Zwischenzeitlich sind Schilder aufgestellt worden. Hier herrscht „absolutes Halteverbot“, was von Autofahrern jedoch vielfach ignoriert wird. Deshalb wurden zusätzlich vor der Bank Verkehrskegel zur besseren optischen Wahrnehmung platziert. Auch auf der gegenüberliegenden Straßenseite besteht von der Einfahrt der Bushaltestelle, weiter vor dem Rathaus und an der Gartenmauer des Pfarrhofs bis zum Kurvenbereich bei der Einmündung in die Bauernstraße absolutes Halteverbot. Der Großteil der Bankkunden hält sich inzwischen an dieses Verbot, doch gibt es immer wieder auch schwarze Schafe, die diese Schilder ignorieren.

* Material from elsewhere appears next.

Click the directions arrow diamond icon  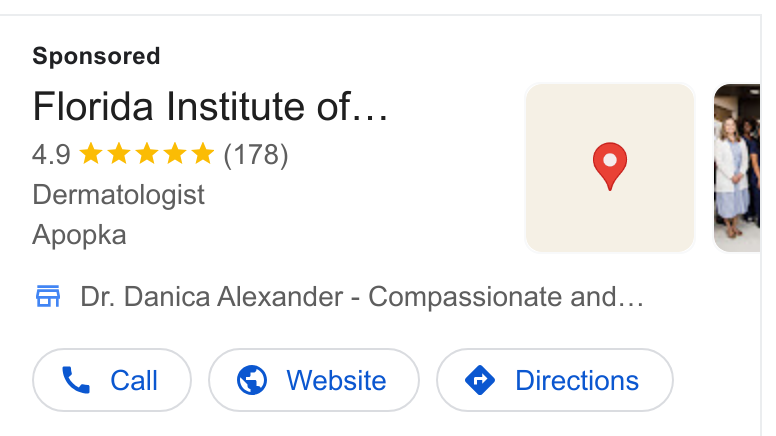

Die Bürgerinitiative hat bei diesem Treffen einer Erprobung der ersten Maßnahme zugestimmt. Die neue Parksituation soll nach Aussage von Alexander Richter nun einige Monate beobachtet werden. Weiterhin sollen im Bereich vor der Bank zeitnah Poller zwischen Gehwegkante und Kreisstraße installiert werden.Die dafür von der Gemeinde vorgeschlagenen überfahrbaren Poller wurden laut Alfred Rappel von den Behörden nicht empfohlen.

Nun sollen feste Poller aus Eisen kommen

Deshalb soll die Lösung mit festen Pollern realisiert werden. Sie sind aus Eisen und haben eine Sollbruchstelle, die beim Aufprall eines Fahrzeugs knicken kann. Wie Rappel weiter ausführte, dürfte es gar nicht so leicht werden, die fünf Poller richtig zu setzen. Abstände wegen des Treppenaufganges zur Bank und wegen des Wendekreises der Linienbusse zum Einfahren an die Haltestelle müssten berücksichtigt werden. Zudem muss sich der Rat noch mit dem Thema auseinanderzusetzen, da diese Poller wesentlich mehr kosten dürften als die ursprünglich geplanten überfahrbaren Pfosten aus Kunststoff.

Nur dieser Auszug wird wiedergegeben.